--- Material provided ---
··········

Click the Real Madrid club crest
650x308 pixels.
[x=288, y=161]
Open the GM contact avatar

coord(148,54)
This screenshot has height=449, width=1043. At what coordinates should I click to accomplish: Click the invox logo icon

··········

--- Task directions ---
Return the complete material exactly as it reads.

--- Exercise response ---
Click the Real Madrid club crest
650x308 pixels.
[x=288, y=161]
Open the GM contact avatar

coord(148,54)
This screenshot has height=449, width=1043. At what coordinates should I click to accomplish: Click the invox logo icon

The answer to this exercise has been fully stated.